Setidaknya sudah 2 pilkada yang dalam kampanyenya menggunakan kotak-2
yang merupakan khas Jokowi-Ahok ketika maju dalam pilkada DKI Jakarta
dan berhasil menang, mengalahkan lawan terberatnya Foke. Sejumlah
kandidat Gubernur dan Wakil Gubernur yang dijagokan PD-P maupun Gerinda
mencoba mereplikasi apa yang terjadi di DKI secara simbolik dengan cara
menggunakan konten kotak-kotak dalam kampanye mereka.Mulai dari pasangan Andi Rudiyanto Asapa- A Nawir Pasinringi (Garuda’Na) dalam pilkada Sulawesi Selatan (Sulsel) dan Rieke-Teten (Jabar) yang juga mengusung kampanye kotak-kotak, berharap bisa meraih sukses seperti yang dialami Jokowi-Ahok.
Tapi fakta politik berkata lain. Kotak-kotak ternyata tak laku dijual di luar DKI. Kini pasangan yang dijagokan PDI-Perjuangan yang maju dalam pilkada Sumatera Utara, Efendi Simbolon-Djumiran Abdi (Esja) juga kalah dari pasangan yang diusung oleh Partai Keadilan Sejahtera dan beberapa partai politik pendukung lainnya, Gatot Pujo Nugroho-Tengku Erry Nuradi (Ganteng), dipastikan menjadi Gubernur dan Wakil Gubernur Sumatra Utara periode 2013-2018, setelah menang satu putaran dengan meraih suara terbanyak sebanyak 32% lebih mengacu pada hasil hitung cepat LSI Denny JA.
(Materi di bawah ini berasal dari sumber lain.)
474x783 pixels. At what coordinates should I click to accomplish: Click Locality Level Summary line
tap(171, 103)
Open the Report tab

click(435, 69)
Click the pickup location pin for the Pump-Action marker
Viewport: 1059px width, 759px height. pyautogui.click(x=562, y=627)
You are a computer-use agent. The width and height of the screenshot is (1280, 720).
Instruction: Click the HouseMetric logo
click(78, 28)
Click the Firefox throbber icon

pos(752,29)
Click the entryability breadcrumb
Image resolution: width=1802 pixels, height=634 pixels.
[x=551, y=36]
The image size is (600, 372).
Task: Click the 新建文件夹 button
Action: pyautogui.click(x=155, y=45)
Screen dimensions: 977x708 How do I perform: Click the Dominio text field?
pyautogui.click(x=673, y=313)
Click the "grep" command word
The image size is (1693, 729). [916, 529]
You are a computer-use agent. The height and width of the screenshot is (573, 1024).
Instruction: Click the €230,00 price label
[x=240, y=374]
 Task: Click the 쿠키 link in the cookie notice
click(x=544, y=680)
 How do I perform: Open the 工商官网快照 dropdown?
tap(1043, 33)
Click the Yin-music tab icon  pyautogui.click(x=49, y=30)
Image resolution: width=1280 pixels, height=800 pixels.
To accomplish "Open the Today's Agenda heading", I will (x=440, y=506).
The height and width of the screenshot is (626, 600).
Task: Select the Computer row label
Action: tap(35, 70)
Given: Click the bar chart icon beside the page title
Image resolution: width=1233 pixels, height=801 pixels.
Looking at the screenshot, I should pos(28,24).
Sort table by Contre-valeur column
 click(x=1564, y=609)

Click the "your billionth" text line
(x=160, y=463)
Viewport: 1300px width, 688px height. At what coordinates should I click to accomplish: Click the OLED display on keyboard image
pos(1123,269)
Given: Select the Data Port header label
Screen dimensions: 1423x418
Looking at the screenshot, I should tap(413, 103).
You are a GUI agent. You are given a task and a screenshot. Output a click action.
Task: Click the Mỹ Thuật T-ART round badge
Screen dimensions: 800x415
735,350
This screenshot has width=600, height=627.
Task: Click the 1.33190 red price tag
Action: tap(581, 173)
Menurut saya, harusnya mereka punya konsep kampanye sendiri digali dari problem lokal masing-2 daerah, karena tiap daerah memiliki kekhasan dan problem yg belum tentu sama dgn DKI. Pemilih kini makin cerdas dlm memilih, jdi kandidat pun harus semakin kreatif dalam menawarkan solusi. (Marwan Azis).